В связи с этим уже у молодого Герцена резко вычерчивается и критическая по отношению к царю-реформатору линия: петровская практика «варварской борьбы против варварства» не в состоянии была обеспечить искомой «человеческой вольности». Насильственное озападнивание, европеизация «из-под кнута» ведет не к свободе, а к утрате последних остатков русской свободы: «Гнет, не опирающийся на прошедшем, революционный и тиранический, опережающий страну, – для того чтоб не давать ей развиваться вольно, а из-под кнута, – европеизм в наружности и совершенное отсутствие человечности внутри – таков характер современный, идущий от Петра». Отсюда вывод: насильственное насаждение на Руси Европы не привело к европейскому результату – свободе личности.
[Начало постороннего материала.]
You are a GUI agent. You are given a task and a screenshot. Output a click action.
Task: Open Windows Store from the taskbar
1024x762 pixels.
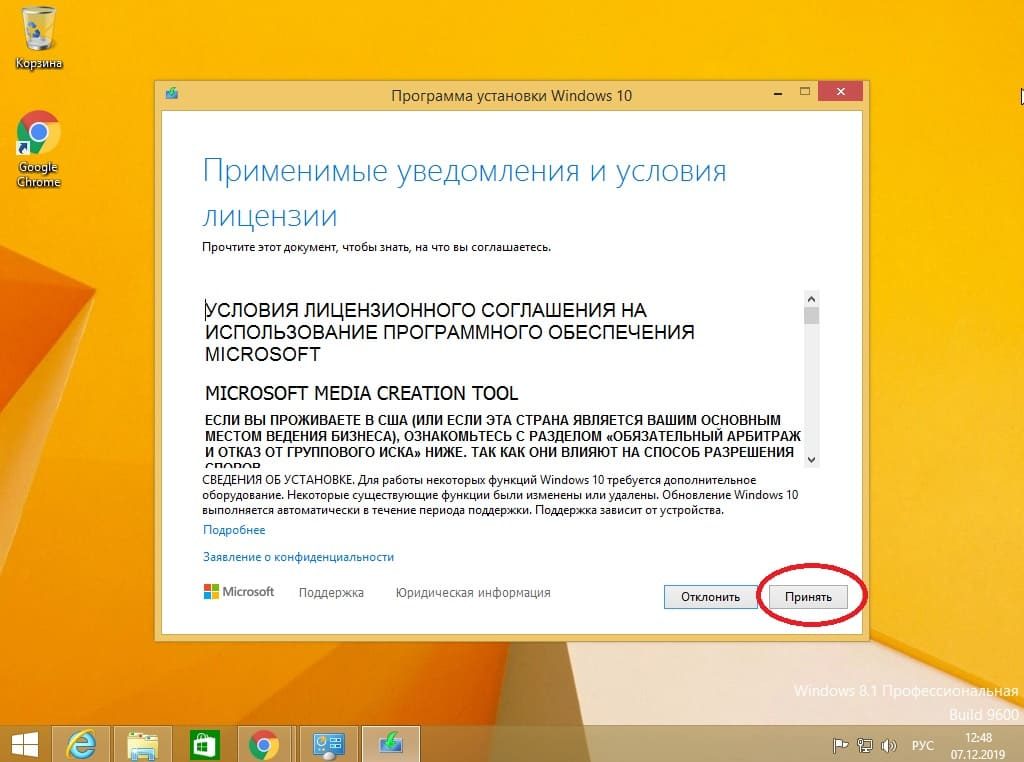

Как ранее «азиатская» безальтернативность давила русского человека, так ныне реформаторская «безальтернативность», убившая потенциал животворного диалога нового со старым, парализовала становление российской личности…
Но если Петр все-таки затеял с Россией сложнейший культурный эксперимент с определенными шансами на выигрыш, то его менее талантливые и творческие преемники быстро растранжирили доставшееся им наследство. Вместо насилия во имя все-таки просвещения от петровского замысла осталось голое, бессмысленное насилие. В работе «Молодая и старая Россия» (1862) Герцен констатирует окончательное вырождение послепетровской государственности – не только в годы «николаевщины», но и в период «александровских метаний»: «В Петербурге террор, самый опасный и бессмысленный из всех, террор оторопелой трусости, террор не львиный, а телячий… Неурядица в России и лихорадочное волнение идет оттого, что правительство хватается за все и ничего не выполняет, что оно дразнит все святые стремленья человека и не удовлетворяет ни одному, что оно будит – и бьет по голове проснувшихся».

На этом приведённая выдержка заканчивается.